» WHAT THE TASK ASKS: Reproduce every one of the records below word for word, but leave the pictures out.

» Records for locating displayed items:
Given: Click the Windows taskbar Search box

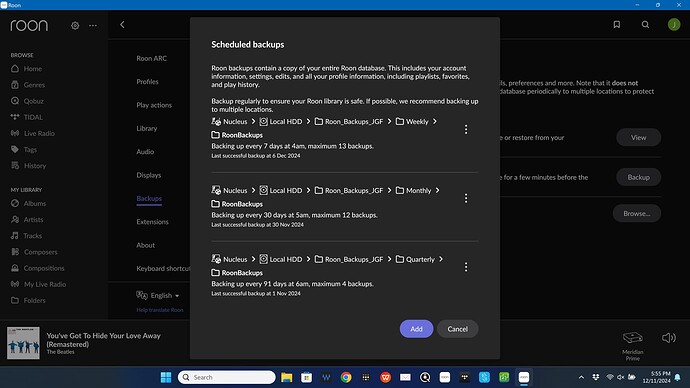Looking at the screenshot, I should (227, 377).
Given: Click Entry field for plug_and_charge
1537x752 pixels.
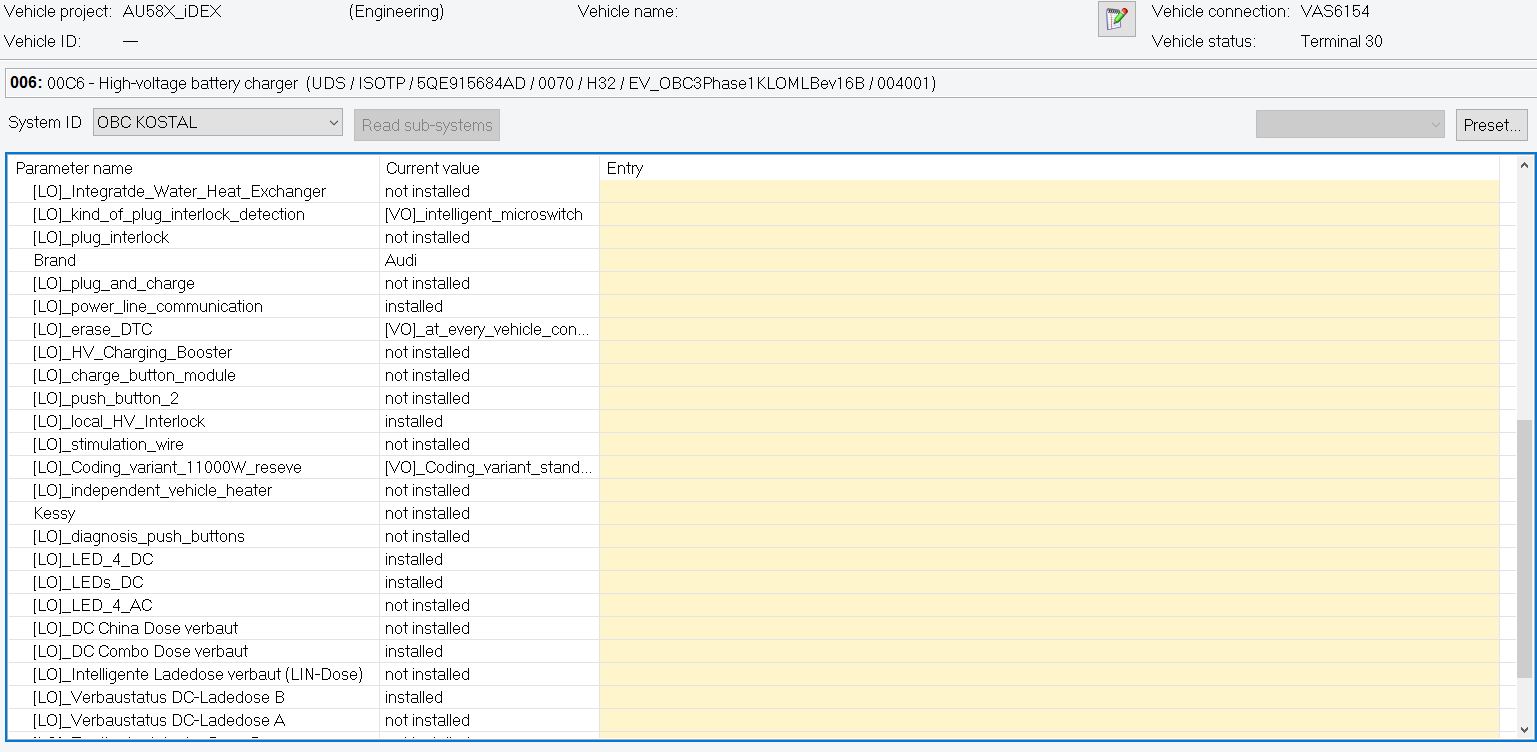Looking at the screenshot, I should (x=1048, y=283).
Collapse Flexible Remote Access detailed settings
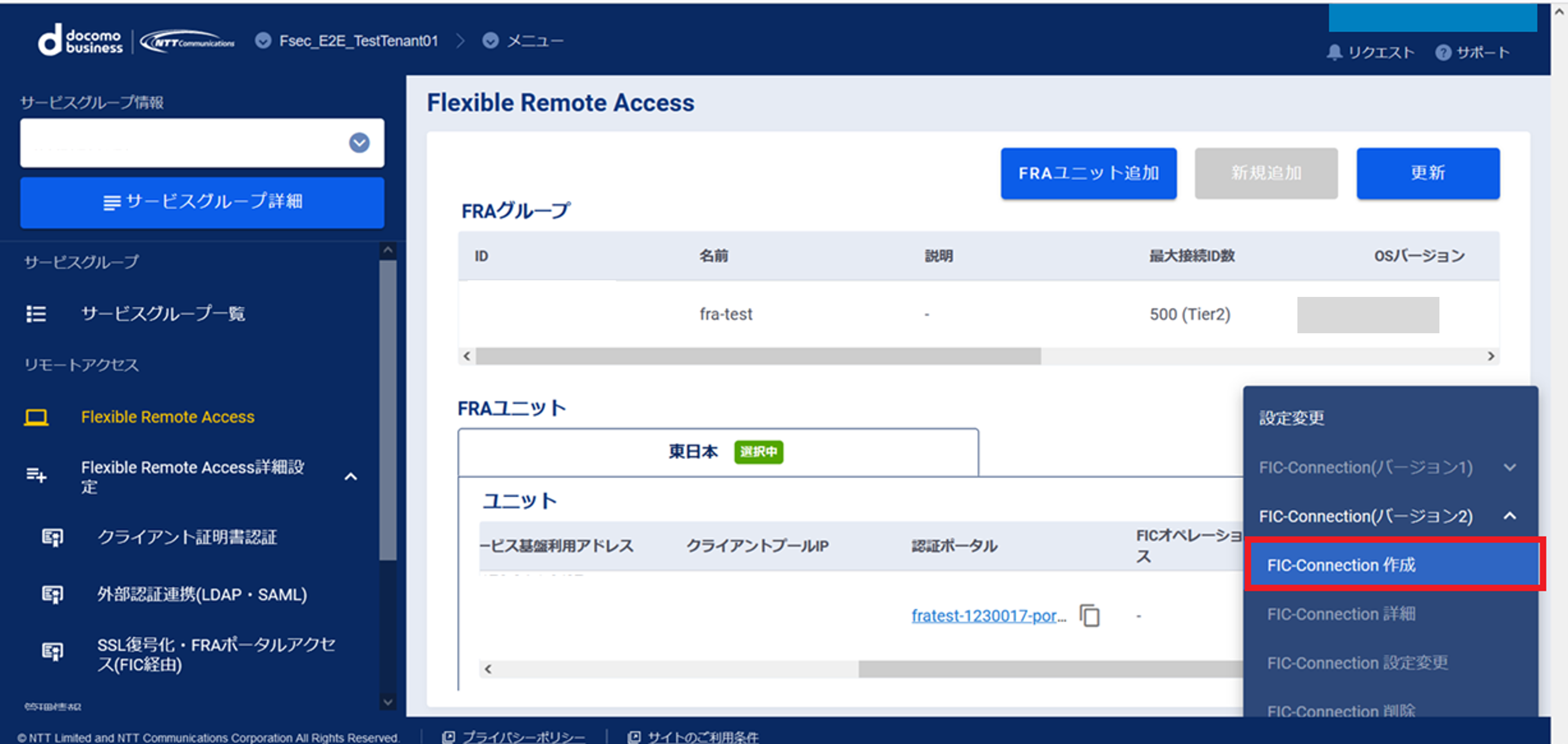Screen dimensions: 1568x744 point(351,477)
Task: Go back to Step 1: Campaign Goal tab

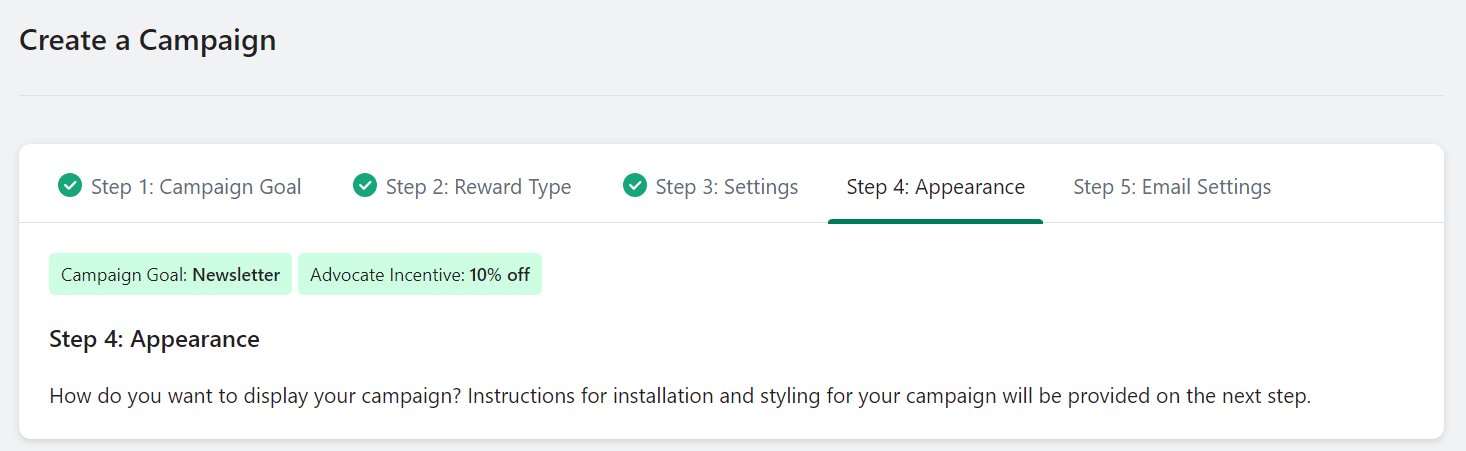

» RESPONSE:
Given: Click the Windows taskbar Search box

Looking at the screenshot, I should (227, 377).
Given: Click Entry field for plug_and_charge
1537x752 pixels.
Looking at the screenshot, I should (x=1048, y=283).
Collapse Flexible Remote Access detailed settings
Screen dimensions: 1568x744 point(351,477)
Task: Go back to Step 1: Campaign Goal tab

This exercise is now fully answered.